STATEMENT OF FACTS AND CASE
{¶ 2} Trevor Wolfe was employed as a probation officer for the Licking County Municipal Court in April, 2008. Two different probationers supervised by the department provided information that methamphetamine was being sold, manufactured and used in an apartment on Mill Street in Utica by a woman named Jennie. Probation officer Vanessa Stalnaker connected the two probationers and the name "Jennie" to appellant, knowing them to be associates. The probation department confirmed appellant's presence at the address on Mill St. by checking school records to confirm that her son was admitted to the public school and registered at that address. They further confirmed appellant's residence with the landlord. Appellant had not reported her address to Ms. Stalnaker, her probation officer, which is a violation of her probation terms.
{¶ 3} Trevor Wolfe reported the tip to the Central Ohio Drug Enforcement Task Force (CODE) and requested their assistance. CODE detectives conducted surveillance of the apartment. When they saw appellant enter the apartment, they called Probation Officer Wolfe. He drove to the apartment, knocked on the door and received no answer. He found the door to be unlocked and proceeded inside the apartment. He immediately saw evidence of drug use as well as a lease indicating the apartment was rented to appellant.

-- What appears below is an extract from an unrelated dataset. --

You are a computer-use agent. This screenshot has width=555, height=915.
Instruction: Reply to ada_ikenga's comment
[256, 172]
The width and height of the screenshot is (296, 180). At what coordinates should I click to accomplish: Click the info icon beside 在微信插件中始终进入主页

{¶ 4} Appellant was charged with one count of Illegal Assembly or Possession of Chemicals for the Manufacture of Drugs in violation of R.C. 2925.041(A). She filed a motion to suppress. The court overruled the motion, finding that the state had a reasonable suspicion that she was in violation of her probation, allowing them to search the apartment under consent she gave under the terms of her probation. The court found that the probation officers contacted CODE due to concerns with handling the chemicals used in the production of methamphetamine.

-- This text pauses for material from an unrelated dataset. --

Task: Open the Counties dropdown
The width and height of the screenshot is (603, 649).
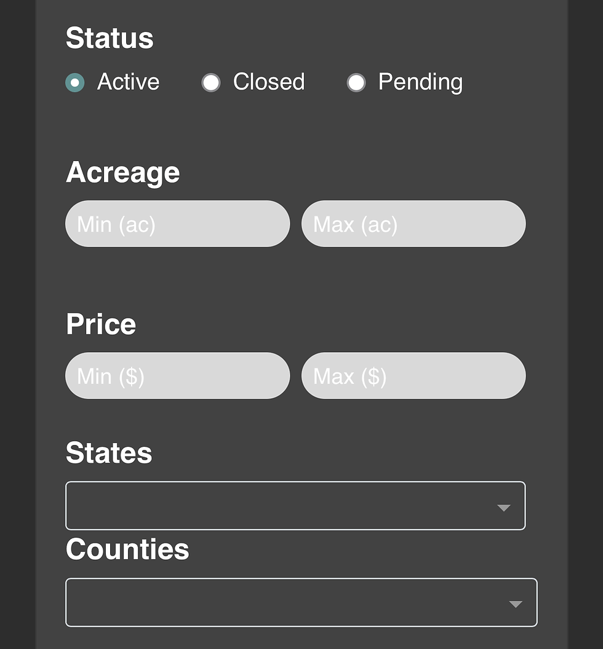Action: [x=302, y=602]
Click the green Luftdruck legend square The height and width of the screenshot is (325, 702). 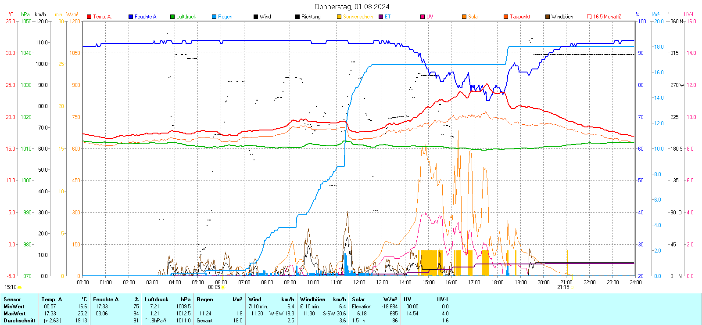click(172, 17)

{¶ 5} After the court overruled appellant's motion to suppress, appellant entered a plea of no contest and was convicted as charged. She was sentenced to three years incarceration, to be served consecutively to the sentence imposed in Case No. 08 CR 587, currently on appeal as 09 CA 0043. She assigns two errors:
{¶ 6} "I. THE TRIAL COURT ERRED IN FAILING TO SUPPRESS EVIDENCE OBTAINED IN VIOLATION OF APPELLANT'S CONSTITUTIONAL RIGHTS.
{¶ 7} "II. APPELLANT'S CONVICTION WAS NOT SUPPORTED BY SUFFICIENT EVIDENCE AND WAS AGAINST THE MANIFEST WEIGHT OF THE EVIDENCE."
I
{¶ 8} There are three methods of challenging on appeal a trial court's ruling on a motion to suppress. First, an appellant may challenge the trial court's findings of fact. In reviewing a challenge of this nature, an appellate court must determine whether said findings of fact are against the manifest weight of the evidence. See State v. Fanning (1982), 1 Ohio St.3d 19, 437 N.E.2d 583; State v. Klein (1991), 73 Ohio App.3d 486, 597 N.E.2d 1141; State v. Guysinger (1993), 86 Ohio App.3d 592, 621 N.E.2d 726. Second, an appellant may argue the trial court failed to apply the appropriate test or correct law to the findings of fact. In that case, an appellate court can reverse the trial court for committing an error of law. See State v. Williams (1993), 86 Ohio App.3d 37, 619 N.E.2d 1141, overruled on other grounds. Finally, assuming the trial court's findings of fact are not against the manifest weight of the evidence and it has properly identified the law to be applied, an appellant may argue the trial court has incorrectly decided the ultimate or final issue raised in the motion to suppress. When reviewing this type of claim, an appellate court must independently determine, without deference to the trial court's conclusion, whether the facts meet the appropriate legal standard in any given case. State v. Curry (1994), 95 Ohio App.3d 93, 641 N.E.2d 1172; State v. Claytor (1993), 85 Ohio App.3d 623, 620 N.E.2d 906; Guysiner, supra. As the United States Supreme Court held in Ornelas v. U.S. (1996), 517 U.S. 690, 116 S.Ct. 1657, 134 L.E2d 911, ". . . as a general matter determinations of reasonable suspicion and probable cause should be reviewed de novo on appeal."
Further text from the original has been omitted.